= WORK REQUEST =
Reproduce all records verbatim.

= PROVIDED RECORDS =

^^^^^^^^^^^^^^^^

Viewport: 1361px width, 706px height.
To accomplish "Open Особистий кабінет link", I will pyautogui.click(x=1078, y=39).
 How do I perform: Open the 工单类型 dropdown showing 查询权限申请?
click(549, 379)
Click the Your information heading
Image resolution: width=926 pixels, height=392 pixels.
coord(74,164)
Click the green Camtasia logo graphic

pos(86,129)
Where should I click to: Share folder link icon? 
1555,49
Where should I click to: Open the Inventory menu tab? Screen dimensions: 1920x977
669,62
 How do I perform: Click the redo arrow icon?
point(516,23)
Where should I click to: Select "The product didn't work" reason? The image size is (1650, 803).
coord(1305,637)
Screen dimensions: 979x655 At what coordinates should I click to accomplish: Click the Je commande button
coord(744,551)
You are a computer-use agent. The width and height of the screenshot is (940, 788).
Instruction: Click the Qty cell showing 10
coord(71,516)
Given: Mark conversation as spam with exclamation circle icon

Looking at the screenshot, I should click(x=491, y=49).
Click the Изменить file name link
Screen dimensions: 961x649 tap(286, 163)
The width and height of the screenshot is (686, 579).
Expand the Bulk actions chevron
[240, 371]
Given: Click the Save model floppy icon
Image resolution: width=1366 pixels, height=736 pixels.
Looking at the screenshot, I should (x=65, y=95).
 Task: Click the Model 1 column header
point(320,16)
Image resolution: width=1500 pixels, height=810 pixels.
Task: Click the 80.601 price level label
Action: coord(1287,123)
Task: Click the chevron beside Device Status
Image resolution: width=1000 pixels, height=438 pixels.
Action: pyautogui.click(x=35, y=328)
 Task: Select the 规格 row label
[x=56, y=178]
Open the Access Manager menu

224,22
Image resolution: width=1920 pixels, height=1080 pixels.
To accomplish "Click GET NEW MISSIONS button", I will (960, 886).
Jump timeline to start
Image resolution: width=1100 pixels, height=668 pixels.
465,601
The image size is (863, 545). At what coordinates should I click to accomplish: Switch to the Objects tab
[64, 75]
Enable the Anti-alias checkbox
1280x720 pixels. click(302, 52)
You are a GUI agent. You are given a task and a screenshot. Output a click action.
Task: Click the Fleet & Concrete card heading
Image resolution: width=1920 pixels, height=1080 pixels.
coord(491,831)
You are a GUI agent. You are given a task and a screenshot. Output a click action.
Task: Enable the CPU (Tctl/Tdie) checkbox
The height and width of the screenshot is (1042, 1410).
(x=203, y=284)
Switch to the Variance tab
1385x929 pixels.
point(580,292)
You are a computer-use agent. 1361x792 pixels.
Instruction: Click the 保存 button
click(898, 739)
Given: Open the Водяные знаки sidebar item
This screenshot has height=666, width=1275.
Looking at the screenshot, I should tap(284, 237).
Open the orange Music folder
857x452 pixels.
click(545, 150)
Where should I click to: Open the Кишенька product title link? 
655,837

^^^^^^^^^^^^^^^^

= SOLUTION FOR THIS TASK =
Viewport: 1361px width, 706px height.
To accomplish "Open Особистий кабінет link", I will pyautogui.click(x=1078, y=39).
 How do I perform: Open the 工单类型 dropdown showing 查询权限申请?
click(549, 379)
Click the Your information heading
Image resolution: width=926 pixels, height=392 pixels.
coord(74,164)
Click the green Camtasia logo graphic

pos(86,129)
Where should I click to: Share folder link icon? 
1555,49
Where should I click to: Open the Inventory menu tab? Screen dimensions: 1920x977
669,62
 How do I perform: Click the redo arrow icon?
point(516,23)
Where should I click to: Select "The product didn't work" reason? The image size is (1650, 803).
coord(1305,637)
Screen dimensions: 979x655 At what coordinates should I click to accomplish: Click the Je commande button
coord(744,551)
You are a computer-use agent. The width and height of the screenshot is (940, 788).
Instruction: Click the Qty cell showing 10
coord(71,516)
Given: Mark conversation as spam with exclamation circle icon

Looking at the screenshot, I should click(x=491, y=49).
Click the Изменить file name link
Screen dimensions: 961x649 tap(286, 163)
The width and height of the screenshot is (686, 579).
Expand the Bulk actions chevron
[240, 371]
Given: Click the Save model floppy icon
Image resolution: width=1366 pixels, height=736 pixels.
Looking at the screenshot, I should (x=65, y=95).
 Task: Click the Model 1 column header
point(320,16)
Image resolution: width=1500 pixels, height=810 pixels.
Task: Click the 80.601 price level label
Action: coord(1287,123)
Task: Click the chevron beside Device Status
Image resolution: width=1000 pixels, height=438 pixels.
Action: pyautogui.click(x=35, y=328)
 Task: Select the 规格 row label
[x=56, y=178]
Open the Access Manager menu

224,22
Image resolution: width=1920 pixels, height=1080 pixels.
To accomplish "Click GET NEW MISSIONS button", I will (960, 886).
Jump timeline to start
Image resolution: width=1100 pixels, height=668 pixels.
465,601
The image size is (863, 545). At what coordinates should I click to accomplish: Switch to the Objects tab
[64, 75]
Enable the Anti-alias checkbox
1280x720 pixels. click(302, 52)
You are a GUI agent. You are given a task and a screenshot. Output a click action.
Task: Click the Fleet & Concrete card heading
Image resolution: width=1920 pixels, height=1080 pixels.
coord(491,831)
You are a GUI agent. You are given a task and a screenshot. Output a click action.
Task: Enable the CPU (Tctl/Tdie) checkbox
The height and width of the screenshot is (1042, 1410).
(x=203, y=284)
Switch to the Variance tab
1385x929 pixels.
point(580,292)
You are a computer-use agent. 1361x792 pixels.
Instruction: Click the 保存 button
click(898, 739)
Given: Open the Водяные знаки sidebar item
This screenshot has height=666, width=1275.
Looking at the screenshot, I should tap(284, 237).
Open the orange Music folder
857x452 pixels.
click(545, 150)
Where should I click to: Open the Кишенька product title link? 
655,837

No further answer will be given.